Exercise:
From the first line to the last, retype the records exactly without their images.

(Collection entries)
-.-.-
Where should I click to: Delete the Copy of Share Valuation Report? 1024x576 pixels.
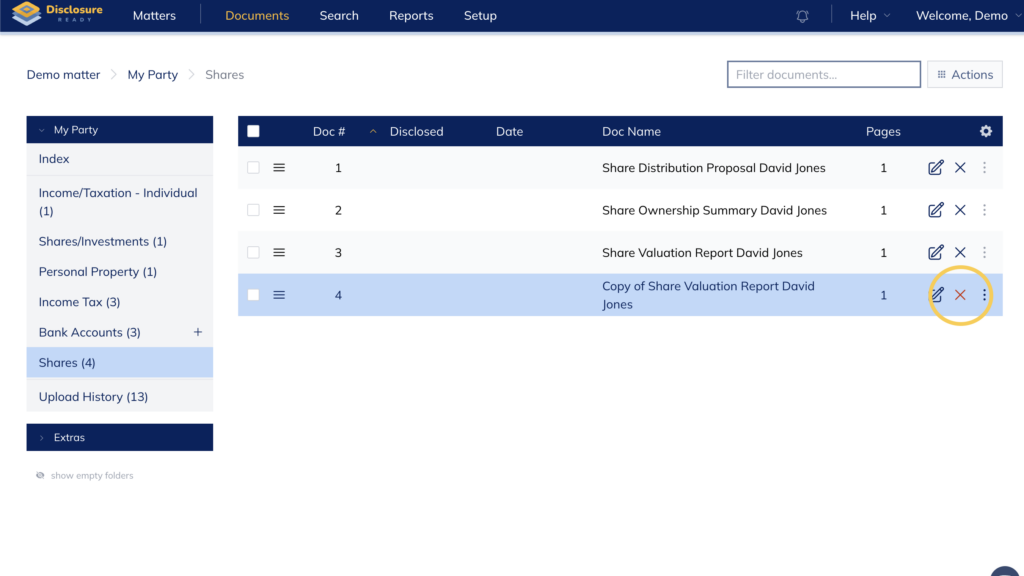tap(960, 295)
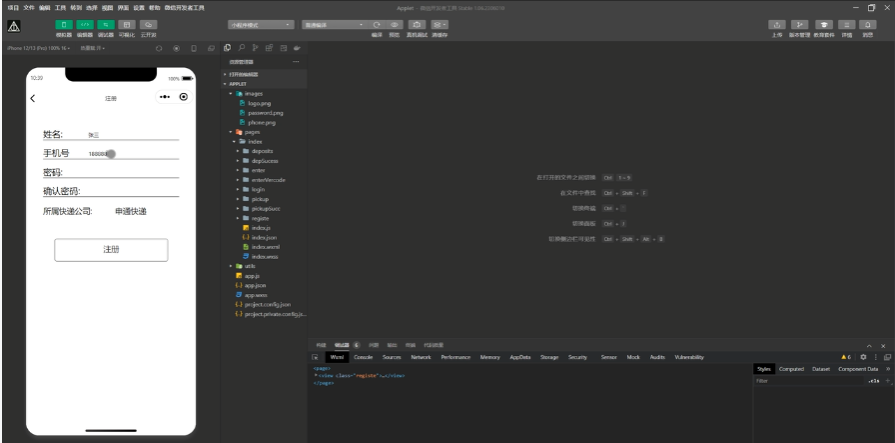Click the cloud development (云开发) icon

(149, 23)
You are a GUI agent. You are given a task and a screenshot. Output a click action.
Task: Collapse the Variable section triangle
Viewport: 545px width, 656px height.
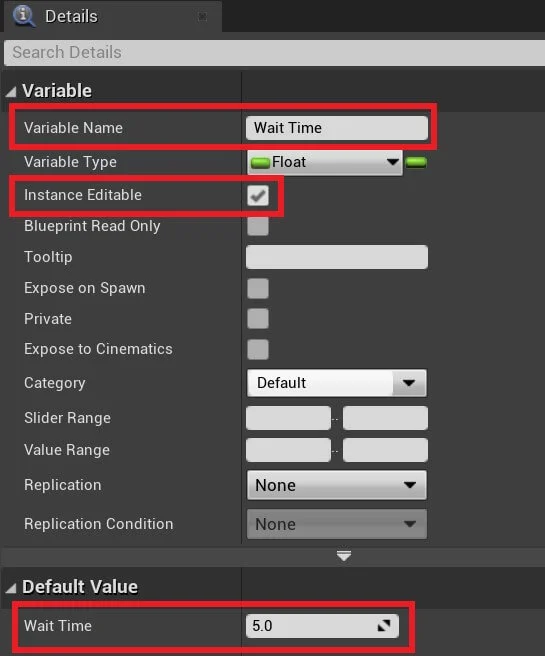(x=11, y=92)
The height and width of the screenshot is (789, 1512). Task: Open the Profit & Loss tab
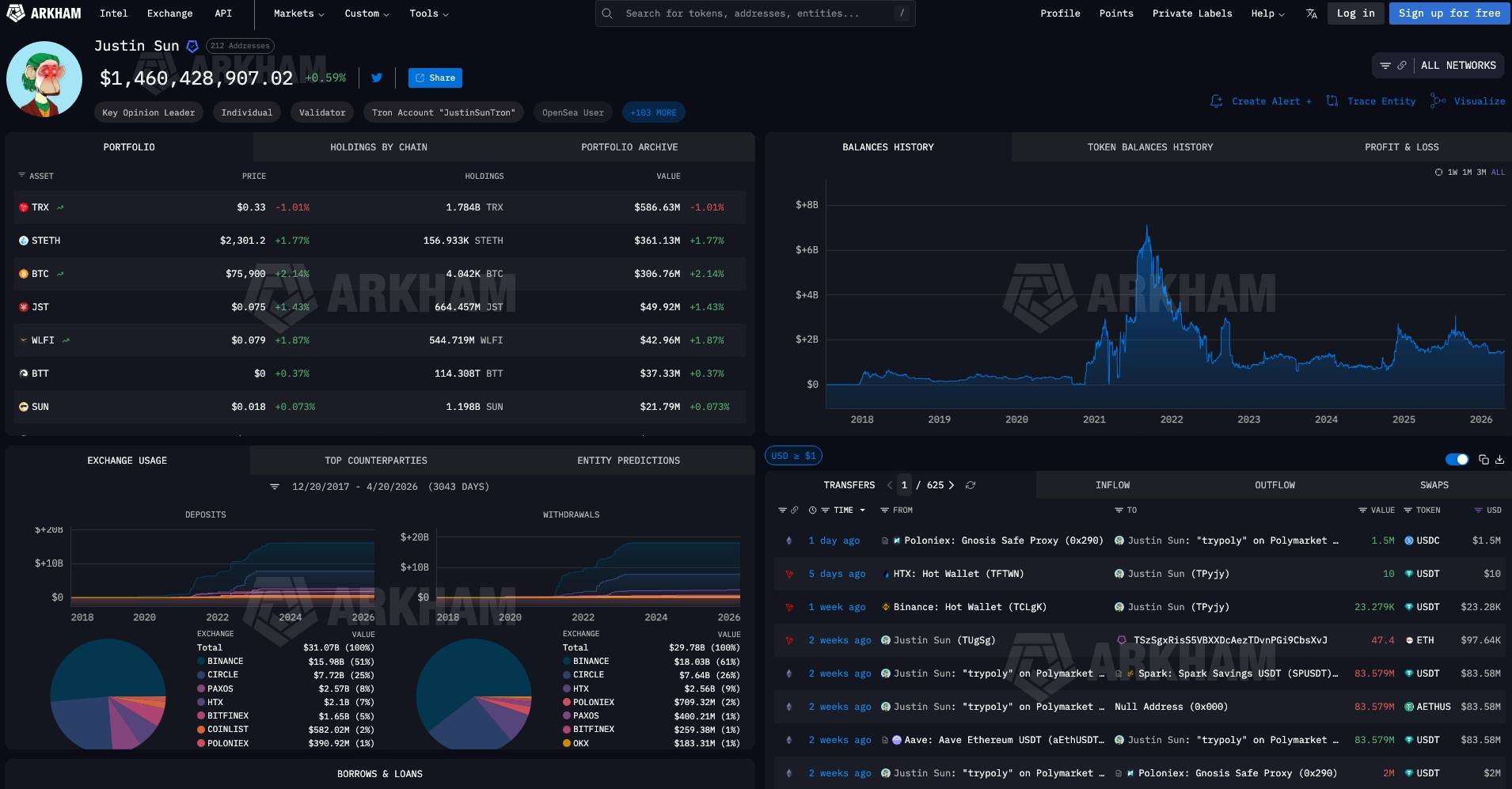pyautogui.click(x=1401, y=147)
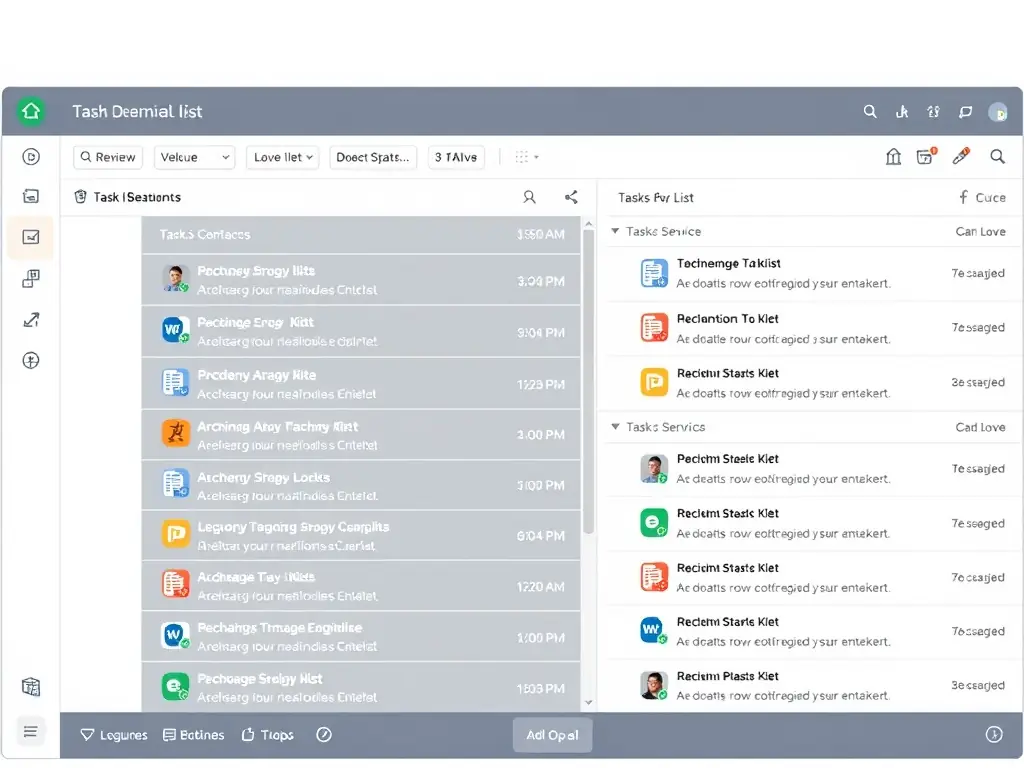
Task: Open the grid view selector toggle
Action: point(525,157)
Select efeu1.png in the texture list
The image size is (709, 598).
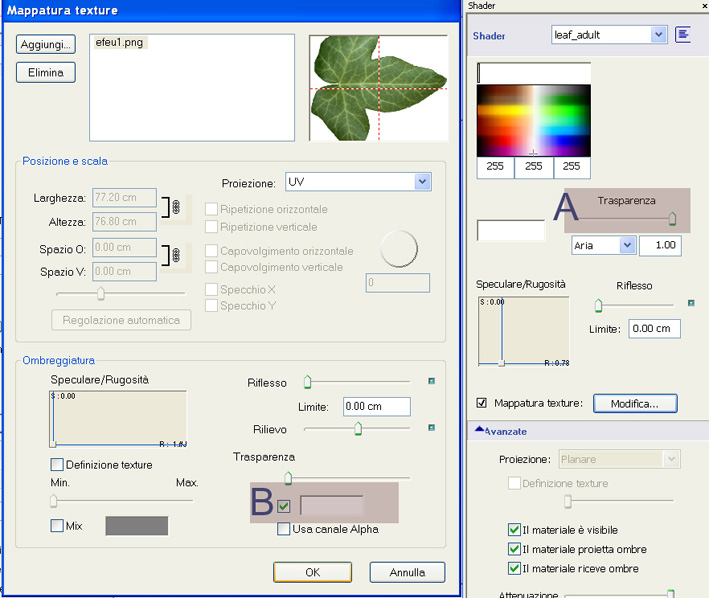120,43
-.-.-
Task answer:
Where should I click to: Delete the Copy of Share Valuation Report? 1024x576 pixels.
tap(960, 295)
Click the cloud development (云开发) icon

(149, 23)
You are a GUI agent. You are given a task and a screenshot. Output a click action.
Task: Collapse the Variable section triangle
Viewport: 545px width, 656px height.
(x=11, y=92)
The height and width of the screenshot is (789, 1512). Task: Open the Profit & Loss tab
pyautogui.click(x=1401, y=147)
Task: Open the grid view selector toggle
Action: point(525,157)
Select efeu1.png in the texture list
The image size is (709, 598).
120,43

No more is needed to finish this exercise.